# Find angle QTS.

anglegeometrytriangles

Given $$PQ=PR, QT = 2SU$$, $$PS \parallel QR$$ and $$SU \perp QR$$. $$QT$$ is angle bisector of $$\angle PQR$$. What is the size of $$\angle QTS$$?

What I have so far:
$$\angle PQT=\angle RQT=\alpha$$, $$\angle QRP = \angle SPR = 2\alpha$$,$$\angle QPT = 180-4\alpha$$.
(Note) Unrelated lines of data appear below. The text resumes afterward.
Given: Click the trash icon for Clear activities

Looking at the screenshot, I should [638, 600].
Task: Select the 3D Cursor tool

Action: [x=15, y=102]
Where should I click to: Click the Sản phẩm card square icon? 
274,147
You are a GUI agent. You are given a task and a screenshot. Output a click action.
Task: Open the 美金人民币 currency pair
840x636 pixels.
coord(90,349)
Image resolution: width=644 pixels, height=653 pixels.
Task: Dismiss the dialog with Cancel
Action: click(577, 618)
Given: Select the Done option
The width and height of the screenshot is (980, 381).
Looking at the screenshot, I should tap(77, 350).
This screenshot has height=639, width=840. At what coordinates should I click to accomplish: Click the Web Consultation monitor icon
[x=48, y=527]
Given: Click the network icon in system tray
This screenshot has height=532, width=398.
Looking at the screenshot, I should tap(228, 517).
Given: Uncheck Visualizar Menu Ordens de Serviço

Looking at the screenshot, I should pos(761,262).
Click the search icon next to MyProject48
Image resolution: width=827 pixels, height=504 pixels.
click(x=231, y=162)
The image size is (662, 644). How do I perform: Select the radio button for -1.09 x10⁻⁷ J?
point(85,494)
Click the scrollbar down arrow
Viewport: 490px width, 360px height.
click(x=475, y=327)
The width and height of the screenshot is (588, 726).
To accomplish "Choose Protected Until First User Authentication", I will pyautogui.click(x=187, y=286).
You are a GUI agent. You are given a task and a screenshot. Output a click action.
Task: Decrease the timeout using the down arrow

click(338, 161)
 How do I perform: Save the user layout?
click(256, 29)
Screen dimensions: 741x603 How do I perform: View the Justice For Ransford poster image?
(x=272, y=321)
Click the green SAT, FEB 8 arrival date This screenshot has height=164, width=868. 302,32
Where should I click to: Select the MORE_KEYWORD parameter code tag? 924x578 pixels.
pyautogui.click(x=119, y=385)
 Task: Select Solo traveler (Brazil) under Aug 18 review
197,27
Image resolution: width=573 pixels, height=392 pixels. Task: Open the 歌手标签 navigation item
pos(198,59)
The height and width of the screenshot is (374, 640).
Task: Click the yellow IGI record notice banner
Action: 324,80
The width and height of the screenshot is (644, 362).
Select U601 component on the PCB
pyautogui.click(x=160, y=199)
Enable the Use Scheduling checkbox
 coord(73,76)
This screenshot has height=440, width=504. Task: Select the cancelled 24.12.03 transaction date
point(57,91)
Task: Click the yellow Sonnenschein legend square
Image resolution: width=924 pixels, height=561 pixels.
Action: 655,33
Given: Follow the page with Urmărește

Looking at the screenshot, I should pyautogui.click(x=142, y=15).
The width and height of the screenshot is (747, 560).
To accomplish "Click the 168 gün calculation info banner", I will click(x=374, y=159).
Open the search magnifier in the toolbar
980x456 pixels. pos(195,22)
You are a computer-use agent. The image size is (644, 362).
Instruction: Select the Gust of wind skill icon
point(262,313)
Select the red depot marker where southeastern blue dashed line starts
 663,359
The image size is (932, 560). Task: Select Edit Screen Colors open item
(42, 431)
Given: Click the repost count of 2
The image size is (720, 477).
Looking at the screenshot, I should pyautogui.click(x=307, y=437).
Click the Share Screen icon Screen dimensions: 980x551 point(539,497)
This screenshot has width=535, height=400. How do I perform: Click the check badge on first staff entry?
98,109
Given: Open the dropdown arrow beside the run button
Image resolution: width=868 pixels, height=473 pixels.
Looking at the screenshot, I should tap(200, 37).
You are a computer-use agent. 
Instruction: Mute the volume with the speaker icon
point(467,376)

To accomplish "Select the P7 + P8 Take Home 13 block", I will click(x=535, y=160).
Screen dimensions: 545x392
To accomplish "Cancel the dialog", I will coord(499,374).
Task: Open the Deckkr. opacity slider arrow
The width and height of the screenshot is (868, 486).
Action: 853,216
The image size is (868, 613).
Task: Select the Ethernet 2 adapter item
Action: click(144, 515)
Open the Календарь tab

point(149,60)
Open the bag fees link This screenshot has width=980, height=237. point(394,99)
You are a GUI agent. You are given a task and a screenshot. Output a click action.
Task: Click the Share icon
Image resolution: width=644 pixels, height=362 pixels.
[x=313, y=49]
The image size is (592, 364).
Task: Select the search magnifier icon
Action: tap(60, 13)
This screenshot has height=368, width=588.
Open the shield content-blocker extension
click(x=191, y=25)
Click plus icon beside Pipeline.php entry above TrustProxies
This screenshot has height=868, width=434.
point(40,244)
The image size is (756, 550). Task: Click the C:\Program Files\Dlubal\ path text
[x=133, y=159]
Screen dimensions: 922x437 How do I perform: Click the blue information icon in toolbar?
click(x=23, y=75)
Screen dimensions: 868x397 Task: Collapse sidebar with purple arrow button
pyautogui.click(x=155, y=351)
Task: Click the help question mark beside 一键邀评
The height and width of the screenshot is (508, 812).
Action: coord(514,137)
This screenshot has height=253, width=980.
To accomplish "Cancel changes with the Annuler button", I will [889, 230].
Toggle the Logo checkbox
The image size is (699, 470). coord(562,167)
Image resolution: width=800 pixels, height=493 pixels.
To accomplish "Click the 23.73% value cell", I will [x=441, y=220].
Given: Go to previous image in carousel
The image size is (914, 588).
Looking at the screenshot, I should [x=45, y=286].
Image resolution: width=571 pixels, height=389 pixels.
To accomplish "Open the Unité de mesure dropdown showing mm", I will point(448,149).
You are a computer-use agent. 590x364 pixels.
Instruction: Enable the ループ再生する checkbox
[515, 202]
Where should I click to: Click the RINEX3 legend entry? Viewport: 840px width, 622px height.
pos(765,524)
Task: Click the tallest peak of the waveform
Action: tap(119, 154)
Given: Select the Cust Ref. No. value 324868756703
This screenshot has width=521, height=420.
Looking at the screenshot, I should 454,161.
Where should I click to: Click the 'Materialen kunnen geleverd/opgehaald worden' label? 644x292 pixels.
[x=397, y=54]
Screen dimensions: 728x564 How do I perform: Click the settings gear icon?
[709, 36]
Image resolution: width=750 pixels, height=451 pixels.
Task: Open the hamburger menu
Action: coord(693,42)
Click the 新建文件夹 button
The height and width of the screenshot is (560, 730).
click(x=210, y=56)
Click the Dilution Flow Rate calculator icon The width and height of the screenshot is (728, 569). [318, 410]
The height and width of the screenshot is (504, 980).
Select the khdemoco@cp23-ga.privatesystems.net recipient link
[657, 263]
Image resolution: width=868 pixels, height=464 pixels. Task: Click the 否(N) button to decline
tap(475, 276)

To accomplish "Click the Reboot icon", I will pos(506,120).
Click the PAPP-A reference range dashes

I am unsure how to proceed.

Let add one point $$O$$ to construction, which is intersection of $$SU$$ and $$PQ$$.
$$\angle TPS=\angle PRQ=\angle PQR=\angle OPS \Rightarrow TS=OS\Rightarrow OT=2OS$$
$$\frac{PQ}{SU}=\frac{OP}{OS} \Rightarrow \frac{PQ}{QT}=\frac12 \frac{PQ}{SU}=\frac12\frac{OP}{OS}=\frac{OP}{OT}\Rightarrow \frac{PQ}{OP}=\frac{QT}{OT} \Rightarrow TP {\rm\ is\ bisector\ of\ }\angle QTO$$
Let $$\angle QOT=\alpha$$, then $$\angle PTO=\alpha$$, $$\angle QTS=2\alpha$$, $$\angle QTU=180°-2\alpha$$, $$\angle UQT=2\alpha-90°$$, $$\angle OQT=2\alpha-90°$$. Then in triangle $$OQT$$ sum of angles is $$2\alpha+\alpha+2\alpha-90°=180°$$, $$5\alpha=270°$$, $$\alpha=54°$$. $$\angle QTS=2\alpha=108°$$.